How to use the kernel hashtable API?
Asked Answered
A

1

10

I'm trying to understand and use the kernel hash tables and I've already read this and this link, but I didn't understand none of them. My first question is: Why our struct has to have the struct h_list inside it? If we're gonna access our struct through the struct h_list our struct shouldn't be within struct h_list and not the opposite? After reading the tutorial I've tried to write the following code:

DECLARE_HASHTABLE(nodes_hash, 3)

hash_init(nodes_hash);

struct h_node{
    int data;
    char name[MAX_NAME_SIZE]; /*The key is the name of lua state*/
    struct hlist_node node;
};

struct h_node a = {
    .data = 3,
    .name = "foo",
    .node = 0   
};

struct h_node b = {
    .data = 7,
    .name = "bar",
    .node = 0   
};    

hash_add(nodes_hash,&a.node, "foo");
hash_add(nodes_hash,&b.node, "bar");

But this does not even compile. What I'm doing wrong? I need that the key be the same name present in the struct h_node. So I would like that my hash table be like this:

enter image description here

PS: In my hash table it will never occur a collision (I'll handle it to never occur) so the key can be the name in the struct h_node

Accomplice answered 26/3, 2020 at 15:34 Comment(4)
Got it, but I still need to understand how to insert the elements in the hash table and how it works.Accomplice
Just FYI when you say "I've already read this and this link" the two links that you provide point to the same URL. In any case, you should also provide the compilation errors that occur when compiling your code.Botha
The key needs to be an integer type, but you are using a string literal. Casting the address of the string literal to an unsigned long would not be a good idea, because identical string literals do not necessarily have the same address (especially if they in different .c files) so the search key won't match the insertion key. You could use xxhash to hash the string contents to an unsigned long value and use that value as the key. Identical byte sequences will xxhash to the same value (as long as they are hashed with the same seed parameter), so it is stable. It needs CONFIG_XXHASH.Openmouthed
(If you cannot rely on CONFIG_XXHASH being configured, you could use your own code to hash the string contents using an FNV (Fowler/Noll/Vo) algorithm.)Openmouthed
B
20

Why our struct has to have the struct h_list inside it? If we're gonna access our struct through the struct h_list our struct shouldn't be within struct h_list and not the opposite?

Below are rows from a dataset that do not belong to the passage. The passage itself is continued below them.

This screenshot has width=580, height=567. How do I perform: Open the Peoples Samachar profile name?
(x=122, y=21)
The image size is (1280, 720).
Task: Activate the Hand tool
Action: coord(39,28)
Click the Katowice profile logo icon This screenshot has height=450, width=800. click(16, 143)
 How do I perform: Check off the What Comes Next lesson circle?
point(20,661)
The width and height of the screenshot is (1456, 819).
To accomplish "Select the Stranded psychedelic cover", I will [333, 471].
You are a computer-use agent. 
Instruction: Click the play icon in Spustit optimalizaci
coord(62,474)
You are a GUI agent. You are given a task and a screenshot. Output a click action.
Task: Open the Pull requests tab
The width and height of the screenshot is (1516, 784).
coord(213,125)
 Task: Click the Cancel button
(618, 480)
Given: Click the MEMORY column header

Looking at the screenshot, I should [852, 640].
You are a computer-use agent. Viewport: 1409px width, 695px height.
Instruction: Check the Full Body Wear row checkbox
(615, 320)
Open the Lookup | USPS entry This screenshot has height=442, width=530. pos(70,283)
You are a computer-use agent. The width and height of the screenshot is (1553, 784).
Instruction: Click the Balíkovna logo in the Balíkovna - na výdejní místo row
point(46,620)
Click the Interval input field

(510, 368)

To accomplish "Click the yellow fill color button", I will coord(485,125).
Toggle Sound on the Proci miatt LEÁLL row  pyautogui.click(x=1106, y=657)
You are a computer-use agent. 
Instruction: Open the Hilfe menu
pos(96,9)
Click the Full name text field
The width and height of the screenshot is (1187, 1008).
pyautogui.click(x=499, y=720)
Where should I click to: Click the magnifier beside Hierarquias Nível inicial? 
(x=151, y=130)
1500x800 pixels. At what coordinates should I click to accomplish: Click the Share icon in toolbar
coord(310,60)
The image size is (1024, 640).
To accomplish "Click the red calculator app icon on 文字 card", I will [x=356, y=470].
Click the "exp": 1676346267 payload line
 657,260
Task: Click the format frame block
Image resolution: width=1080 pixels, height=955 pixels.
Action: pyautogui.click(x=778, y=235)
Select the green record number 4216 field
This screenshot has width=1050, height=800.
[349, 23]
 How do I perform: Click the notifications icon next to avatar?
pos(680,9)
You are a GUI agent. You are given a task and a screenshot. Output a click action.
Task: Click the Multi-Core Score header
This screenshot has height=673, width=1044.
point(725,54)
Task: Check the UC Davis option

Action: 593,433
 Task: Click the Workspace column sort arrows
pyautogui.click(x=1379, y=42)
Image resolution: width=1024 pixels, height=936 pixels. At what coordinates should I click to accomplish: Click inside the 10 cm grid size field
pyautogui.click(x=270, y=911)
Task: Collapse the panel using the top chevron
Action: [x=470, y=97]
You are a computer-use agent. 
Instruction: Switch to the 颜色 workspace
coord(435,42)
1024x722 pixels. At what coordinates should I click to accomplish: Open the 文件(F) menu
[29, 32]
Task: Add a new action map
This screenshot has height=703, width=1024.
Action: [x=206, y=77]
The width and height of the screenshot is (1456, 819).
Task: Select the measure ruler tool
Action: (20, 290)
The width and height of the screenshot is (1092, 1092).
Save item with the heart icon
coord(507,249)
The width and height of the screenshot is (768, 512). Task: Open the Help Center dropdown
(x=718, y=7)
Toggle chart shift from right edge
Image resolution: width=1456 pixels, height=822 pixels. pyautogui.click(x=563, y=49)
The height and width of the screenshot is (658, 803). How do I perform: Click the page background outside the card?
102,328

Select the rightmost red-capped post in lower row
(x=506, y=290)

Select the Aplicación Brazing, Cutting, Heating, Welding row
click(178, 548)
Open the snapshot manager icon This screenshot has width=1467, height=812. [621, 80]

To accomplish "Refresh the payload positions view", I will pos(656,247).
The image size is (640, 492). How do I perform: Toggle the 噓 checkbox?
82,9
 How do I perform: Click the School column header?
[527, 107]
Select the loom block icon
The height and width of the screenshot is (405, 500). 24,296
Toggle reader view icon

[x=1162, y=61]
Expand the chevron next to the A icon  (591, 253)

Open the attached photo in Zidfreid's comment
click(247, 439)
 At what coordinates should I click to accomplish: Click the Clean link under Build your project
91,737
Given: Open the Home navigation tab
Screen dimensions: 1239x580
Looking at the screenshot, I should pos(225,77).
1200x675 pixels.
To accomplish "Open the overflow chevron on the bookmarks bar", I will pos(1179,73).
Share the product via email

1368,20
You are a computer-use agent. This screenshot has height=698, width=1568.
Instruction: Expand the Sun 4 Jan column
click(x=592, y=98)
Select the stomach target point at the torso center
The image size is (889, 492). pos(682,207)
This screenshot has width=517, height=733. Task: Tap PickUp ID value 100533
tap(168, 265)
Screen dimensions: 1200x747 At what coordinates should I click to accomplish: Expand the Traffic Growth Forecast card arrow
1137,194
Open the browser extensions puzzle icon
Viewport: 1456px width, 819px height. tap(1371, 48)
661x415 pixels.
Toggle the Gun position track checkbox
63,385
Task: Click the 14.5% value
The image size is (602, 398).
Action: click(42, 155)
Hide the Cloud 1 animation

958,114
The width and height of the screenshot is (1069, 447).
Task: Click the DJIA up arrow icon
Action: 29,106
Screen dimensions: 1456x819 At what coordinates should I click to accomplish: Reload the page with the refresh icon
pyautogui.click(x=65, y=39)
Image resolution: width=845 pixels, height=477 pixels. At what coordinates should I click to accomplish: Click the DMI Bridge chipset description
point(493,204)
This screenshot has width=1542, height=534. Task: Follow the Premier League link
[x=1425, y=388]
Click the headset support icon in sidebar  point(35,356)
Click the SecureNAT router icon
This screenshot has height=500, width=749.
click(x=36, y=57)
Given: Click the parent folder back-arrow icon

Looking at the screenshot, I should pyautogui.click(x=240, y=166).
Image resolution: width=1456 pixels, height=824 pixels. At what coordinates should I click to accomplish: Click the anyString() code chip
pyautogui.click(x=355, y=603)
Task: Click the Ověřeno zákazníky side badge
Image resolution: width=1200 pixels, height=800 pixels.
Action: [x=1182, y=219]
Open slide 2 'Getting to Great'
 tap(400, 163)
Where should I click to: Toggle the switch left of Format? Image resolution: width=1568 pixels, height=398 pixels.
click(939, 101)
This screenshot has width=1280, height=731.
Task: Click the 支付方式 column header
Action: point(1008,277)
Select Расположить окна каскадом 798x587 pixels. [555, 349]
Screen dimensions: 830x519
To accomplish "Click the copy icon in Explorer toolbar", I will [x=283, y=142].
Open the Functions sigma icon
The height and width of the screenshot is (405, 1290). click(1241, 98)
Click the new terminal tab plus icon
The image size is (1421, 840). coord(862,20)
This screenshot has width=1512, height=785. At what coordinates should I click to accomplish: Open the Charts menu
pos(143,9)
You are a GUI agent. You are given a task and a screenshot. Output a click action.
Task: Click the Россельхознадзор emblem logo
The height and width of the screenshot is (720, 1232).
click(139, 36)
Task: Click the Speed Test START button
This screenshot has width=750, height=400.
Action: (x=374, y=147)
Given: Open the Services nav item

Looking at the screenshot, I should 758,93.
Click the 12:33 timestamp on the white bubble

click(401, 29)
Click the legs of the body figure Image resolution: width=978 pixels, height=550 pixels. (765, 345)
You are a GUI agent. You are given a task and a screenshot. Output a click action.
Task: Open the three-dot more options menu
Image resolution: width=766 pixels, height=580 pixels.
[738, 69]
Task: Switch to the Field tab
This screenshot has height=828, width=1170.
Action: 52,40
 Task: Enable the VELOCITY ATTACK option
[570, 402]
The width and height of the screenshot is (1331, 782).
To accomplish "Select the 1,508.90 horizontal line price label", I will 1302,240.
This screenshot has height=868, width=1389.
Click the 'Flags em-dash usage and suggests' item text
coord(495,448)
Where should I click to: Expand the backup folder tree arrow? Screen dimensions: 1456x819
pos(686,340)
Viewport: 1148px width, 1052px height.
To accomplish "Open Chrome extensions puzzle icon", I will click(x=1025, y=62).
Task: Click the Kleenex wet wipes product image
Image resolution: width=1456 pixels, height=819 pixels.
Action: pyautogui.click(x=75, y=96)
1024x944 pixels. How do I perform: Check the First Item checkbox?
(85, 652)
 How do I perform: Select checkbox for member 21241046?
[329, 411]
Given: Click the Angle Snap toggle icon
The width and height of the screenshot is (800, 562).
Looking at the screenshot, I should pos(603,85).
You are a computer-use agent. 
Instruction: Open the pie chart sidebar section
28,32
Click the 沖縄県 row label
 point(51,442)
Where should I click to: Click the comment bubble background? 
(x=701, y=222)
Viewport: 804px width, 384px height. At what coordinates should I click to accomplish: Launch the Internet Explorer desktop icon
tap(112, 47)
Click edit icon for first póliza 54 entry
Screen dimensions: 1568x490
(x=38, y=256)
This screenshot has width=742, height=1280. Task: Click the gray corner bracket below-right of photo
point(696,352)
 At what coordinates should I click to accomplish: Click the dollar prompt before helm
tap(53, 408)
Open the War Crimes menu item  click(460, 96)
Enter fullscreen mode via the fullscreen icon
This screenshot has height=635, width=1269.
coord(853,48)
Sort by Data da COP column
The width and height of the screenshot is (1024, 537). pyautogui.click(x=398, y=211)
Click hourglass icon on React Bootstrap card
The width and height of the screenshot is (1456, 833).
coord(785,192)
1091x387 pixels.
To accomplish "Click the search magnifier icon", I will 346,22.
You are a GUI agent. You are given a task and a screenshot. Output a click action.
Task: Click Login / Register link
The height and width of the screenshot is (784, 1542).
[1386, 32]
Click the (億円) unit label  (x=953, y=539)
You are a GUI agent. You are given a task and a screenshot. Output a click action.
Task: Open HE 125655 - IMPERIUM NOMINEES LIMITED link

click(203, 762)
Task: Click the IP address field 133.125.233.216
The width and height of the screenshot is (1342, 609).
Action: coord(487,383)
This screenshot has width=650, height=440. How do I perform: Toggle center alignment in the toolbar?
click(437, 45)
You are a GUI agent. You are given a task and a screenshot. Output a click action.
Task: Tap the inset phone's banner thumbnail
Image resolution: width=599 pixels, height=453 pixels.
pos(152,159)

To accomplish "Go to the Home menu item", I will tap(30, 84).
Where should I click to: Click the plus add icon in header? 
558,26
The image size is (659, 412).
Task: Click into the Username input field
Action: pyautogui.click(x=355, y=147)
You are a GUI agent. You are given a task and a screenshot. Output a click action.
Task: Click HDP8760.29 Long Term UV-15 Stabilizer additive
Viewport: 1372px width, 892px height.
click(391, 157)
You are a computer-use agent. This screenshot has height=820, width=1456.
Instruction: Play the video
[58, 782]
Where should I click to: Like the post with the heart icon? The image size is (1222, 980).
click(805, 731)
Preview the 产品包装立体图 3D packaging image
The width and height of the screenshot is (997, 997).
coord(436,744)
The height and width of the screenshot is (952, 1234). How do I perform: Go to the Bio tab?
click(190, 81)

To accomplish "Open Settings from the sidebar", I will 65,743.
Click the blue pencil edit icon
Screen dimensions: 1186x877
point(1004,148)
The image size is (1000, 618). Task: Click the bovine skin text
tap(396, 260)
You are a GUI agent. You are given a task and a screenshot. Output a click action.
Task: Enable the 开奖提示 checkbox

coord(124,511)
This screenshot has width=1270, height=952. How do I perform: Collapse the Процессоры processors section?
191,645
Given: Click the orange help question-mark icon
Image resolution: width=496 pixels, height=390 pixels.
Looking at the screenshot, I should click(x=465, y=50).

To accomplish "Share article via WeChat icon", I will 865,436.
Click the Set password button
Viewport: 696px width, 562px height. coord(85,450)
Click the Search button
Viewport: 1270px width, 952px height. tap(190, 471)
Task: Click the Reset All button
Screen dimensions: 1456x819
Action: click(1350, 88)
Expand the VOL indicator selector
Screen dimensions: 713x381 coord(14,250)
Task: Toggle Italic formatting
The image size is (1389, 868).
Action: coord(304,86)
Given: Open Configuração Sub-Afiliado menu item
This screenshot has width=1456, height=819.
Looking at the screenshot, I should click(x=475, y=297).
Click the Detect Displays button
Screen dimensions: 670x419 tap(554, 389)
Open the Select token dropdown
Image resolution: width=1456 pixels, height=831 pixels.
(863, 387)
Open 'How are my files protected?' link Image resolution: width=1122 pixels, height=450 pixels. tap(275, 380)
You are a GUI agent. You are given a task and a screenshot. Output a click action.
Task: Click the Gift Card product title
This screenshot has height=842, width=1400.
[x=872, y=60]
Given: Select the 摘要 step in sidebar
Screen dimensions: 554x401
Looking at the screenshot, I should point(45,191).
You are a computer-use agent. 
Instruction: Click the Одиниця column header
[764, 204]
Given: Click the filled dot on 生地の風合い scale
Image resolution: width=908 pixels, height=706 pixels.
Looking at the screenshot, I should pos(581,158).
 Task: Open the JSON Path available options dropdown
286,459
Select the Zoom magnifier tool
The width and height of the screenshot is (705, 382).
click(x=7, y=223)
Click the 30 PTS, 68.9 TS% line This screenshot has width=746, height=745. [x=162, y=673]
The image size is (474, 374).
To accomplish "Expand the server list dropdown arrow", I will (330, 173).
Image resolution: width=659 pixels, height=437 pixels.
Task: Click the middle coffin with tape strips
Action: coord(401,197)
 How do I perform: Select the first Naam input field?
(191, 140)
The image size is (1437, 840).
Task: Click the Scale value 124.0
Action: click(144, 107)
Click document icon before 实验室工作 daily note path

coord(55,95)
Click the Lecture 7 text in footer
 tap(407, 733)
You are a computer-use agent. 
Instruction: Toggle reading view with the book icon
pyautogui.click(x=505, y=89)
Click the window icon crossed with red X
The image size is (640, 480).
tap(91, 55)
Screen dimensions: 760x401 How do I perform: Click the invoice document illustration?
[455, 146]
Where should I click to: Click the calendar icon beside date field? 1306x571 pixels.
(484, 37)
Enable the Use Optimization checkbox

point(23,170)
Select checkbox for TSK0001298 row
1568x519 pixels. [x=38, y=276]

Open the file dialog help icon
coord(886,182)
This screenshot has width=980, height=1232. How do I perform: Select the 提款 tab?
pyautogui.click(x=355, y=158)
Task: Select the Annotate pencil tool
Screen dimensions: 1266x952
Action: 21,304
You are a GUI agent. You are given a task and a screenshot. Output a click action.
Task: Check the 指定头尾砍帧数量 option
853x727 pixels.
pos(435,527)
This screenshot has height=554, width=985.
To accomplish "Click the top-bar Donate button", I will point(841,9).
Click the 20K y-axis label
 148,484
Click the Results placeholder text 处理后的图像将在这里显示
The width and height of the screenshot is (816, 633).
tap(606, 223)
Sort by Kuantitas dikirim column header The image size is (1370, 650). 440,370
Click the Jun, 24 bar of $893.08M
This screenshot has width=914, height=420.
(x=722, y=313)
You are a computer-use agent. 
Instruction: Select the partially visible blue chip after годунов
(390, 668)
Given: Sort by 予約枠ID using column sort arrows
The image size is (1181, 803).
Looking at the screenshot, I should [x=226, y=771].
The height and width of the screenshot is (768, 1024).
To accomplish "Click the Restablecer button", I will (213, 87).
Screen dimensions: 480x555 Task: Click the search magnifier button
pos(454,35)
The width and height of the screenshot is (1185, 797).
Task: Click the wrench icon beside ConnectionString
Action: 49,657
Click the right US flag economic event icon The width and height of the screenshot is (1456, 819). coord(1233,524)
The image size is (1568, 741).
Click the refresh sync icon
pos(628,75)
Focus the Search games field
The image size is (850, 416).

That's because of how hash tables are implemented in the Linux kernel. An hashtable is just an array of fixed size of struct hlist_head. Each of those represents a bucket, and is the head of a linked list. The hashtable only contains a bunch of linked lists of struct hlist_node, nothing else. It does not really "store" the entire user defined struct, it merely holds a pointer to the struct hlist_node field of each element.

When you add an element to the hashtable, a bucket is selected, and a pointer to the struct hlist_node field of your struct is inserted in the bucket list. When you later retrieve an element (for example through hash_for_each()), the container_of() macro is used to get your real structure back, knowing its type and the name of the struct member of type struct hlist_node inside your user defined structure.

This can be seen following the source code. For example, for hash_for_each() we have:

  1. hash_for_each(name, bkt, obj, member) does:

     for ((bkt) = 0, obj = NULL; obj == NULL && (bkt) < HASH_SIZE(name);\
                     (bkt)++)\
             hlist_for_each_entry(obj, &name[bkt], member)
    
  2. hlist_for_each_entry() does:

     for (pos = hlist_entry_safe((head)->first, typeof(*(pos)), member);\
          pos;                           \
          pos = hlist_entry_safe((pos)->member.next, typeof(*(pos)), member))
    
  3. hlist_entry_safe() does:

     ({ typeof(ptr) ____ptr = (ptr); \
        ____ptr ? hlist_entry(____ptr, type, member) : NULL; \
     })
    
  4. And finally hlist_entry() uses container_of() to get the real struct:

     #define hlist_entry(ptr, type, member) container_of(ptr,type,member)
    

I need that the key be the same name present in the struct h_node.

This is not possible natively. The Linux kernel hashtable API only deals with integer keys. If you take a look at the implementation in linux/hashtable.h, you can see the hash functions used are hash_32() and hash_64(), and they both take unsigned integer values (u32 and u64 respectively).

The Linux kernel hashtable API is very limited and it definitely does not implement the same kind of hashtable that you are used to in other programming languages. It cannot use strings as keys, and it has a fixed size.

If you want to use strings, you will have to hash those strings to generate an unsigned integer. To do so you can either use xxhash() or write your own function. The xxhash() function is relatively new and does not yet seem to be used in kernel code, so I think your kernel was most likely configured without it and you don't have it available.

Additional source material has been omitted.